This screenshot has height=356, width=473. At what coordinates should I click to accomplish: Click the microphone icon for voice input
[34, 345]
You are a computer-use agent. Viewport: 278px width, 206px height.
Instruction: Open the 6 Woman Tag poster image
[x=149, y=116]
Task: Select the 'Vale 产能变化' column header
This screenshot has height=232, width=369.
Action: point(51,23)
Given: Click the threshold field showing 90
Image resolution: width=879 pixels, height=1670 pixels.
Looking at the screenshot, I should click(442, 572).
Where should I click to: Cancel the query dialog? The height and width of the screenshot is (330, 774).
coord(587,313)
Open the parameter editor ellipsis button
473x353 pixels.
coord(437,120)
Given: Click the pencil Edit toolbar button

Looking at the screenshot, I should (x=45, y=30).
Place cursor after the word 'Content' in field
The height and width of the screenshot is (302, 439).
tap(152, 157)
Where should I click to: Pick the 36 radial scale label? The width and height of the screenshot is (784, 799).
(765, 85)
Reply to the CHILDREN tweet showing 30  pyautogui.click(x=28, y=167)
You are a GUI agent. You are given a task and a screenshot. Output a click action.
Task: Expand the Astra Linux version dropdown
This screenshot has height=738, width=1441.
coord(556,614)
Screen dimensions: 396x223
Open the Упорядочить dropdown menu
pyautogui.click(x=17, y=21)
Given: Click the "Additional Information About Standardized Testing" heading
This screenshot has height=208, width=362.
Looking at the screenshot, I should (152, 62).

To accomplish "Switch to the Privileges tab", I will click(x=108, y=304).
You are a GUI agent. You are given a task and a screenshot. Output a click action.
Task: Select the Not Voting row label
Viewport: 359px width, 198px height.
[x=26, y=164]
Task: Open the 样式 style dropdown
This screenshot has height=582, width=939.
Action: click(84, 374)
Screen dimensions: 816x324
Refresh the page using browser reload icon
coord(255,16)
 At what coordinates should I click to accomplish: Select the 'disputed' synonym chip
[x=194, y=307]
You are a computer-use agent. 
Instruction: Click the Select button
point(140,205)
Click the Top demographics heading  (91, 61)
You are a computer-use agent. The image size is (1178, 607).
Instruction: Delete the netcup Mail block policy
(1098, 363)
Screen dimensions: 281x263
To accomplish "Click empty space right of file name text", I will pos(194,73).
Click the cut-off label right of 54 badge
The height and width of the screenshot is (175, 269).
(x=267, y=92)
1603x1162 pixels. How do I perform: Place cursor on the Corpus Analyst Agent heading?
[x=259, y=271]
******
Return the full listing, word for word.

**SOLVED EXERCISE**.
This screenshot has height=356, width=473. At what coordinates should I click to accomplish: Click the microphone icon for voice input
[34, 345]
You are a computer-use agent. Viewport: 278px width, 206px height.
Instruction: Open the 6 Woman Tag poster image
[x=149, y=116]
Task: Select the 'Vale 产能变化' column header
This screenshot has height=232, width=369.
Action: point(51,23)
Given: Click the threshold field showing 90
Image resolution: width=879 pixels, height=1670 pixels.
Looking at the screenshot, I should click(442, 572).
Where should I click to: Cancel the query dialog? The height and width of the screenshot is (330, 774).
coord(587,313)
Open the parameter editor ellipsis button
473x353 pixels.
coord(437,120)
Given: Click the pencil Edit toolbar button

Looking at the screenshot, I should (x=45, y=30).
Place cursor after the word 'Content' in field
The height and width of the screenshot is (302, 439).
tap(152, 157)
Where should I click to: Pick the 36 radial scale label? The width and height of the screenshot is (784, 799).
(765, 85)
Reply to the CHILDREN tweet showing 30  pyautogui.click(x=28, y=167)
You are a GUI agent. You are given a task and a screenshot. Output a click action.
Task: Expand the Astra Linux version dropdown
This screenshot has height=738, width=1441.
coord(556,614)
Screen dimensions: 396x223
Open the Упорядочить dropdown menu
pyautogui.click(x=17, y=21)
Given: Click the "Additional Information About Standardized Testing" heading
This screenshot has height=208, width=362.
Looking at the screenshot, I should (152, 62).

To accomplish "Switch to the Privileges tab", I will click(x=108, y=304).
You are a GUI agent. You are given a task and a screenshot. Output a click action.
Task: Select the Not Voting row label
Viewport: 359px width, 198px height.
[x=26, y=164]
Task: Open the 样式 style dropdown
This screenshot has height=582, width=939.
Action: click(84, 374)
Screen dimensions: 816x324
Refresh the page using browser reload icon
coord(255,16)
 At what coordinates should I click to accomplish: Select the 'disputed' synonym chip
[x=194, y=307]
You are a computer-use agent. 
Instruction: Click the Select button
point(140,205)
Click the Top demographics heading  (91, 61)
You are a computer-use agent. The image size is (1178, 607).
Instruction: Delete the netcup Mail block policy
(1098, 363)
Screen dimensions: 281x263
To accomplish "Click empty space right of file name text", I will pos(194,73).
Click the cut-off label right of 54 badge
The height and width of the screenshot is (175, 269).
(x=267, y=92)
1603x1162 pixels. How do I perform: Place cursor on the Corpus Analyst Agent heading?
[x=259, y=271]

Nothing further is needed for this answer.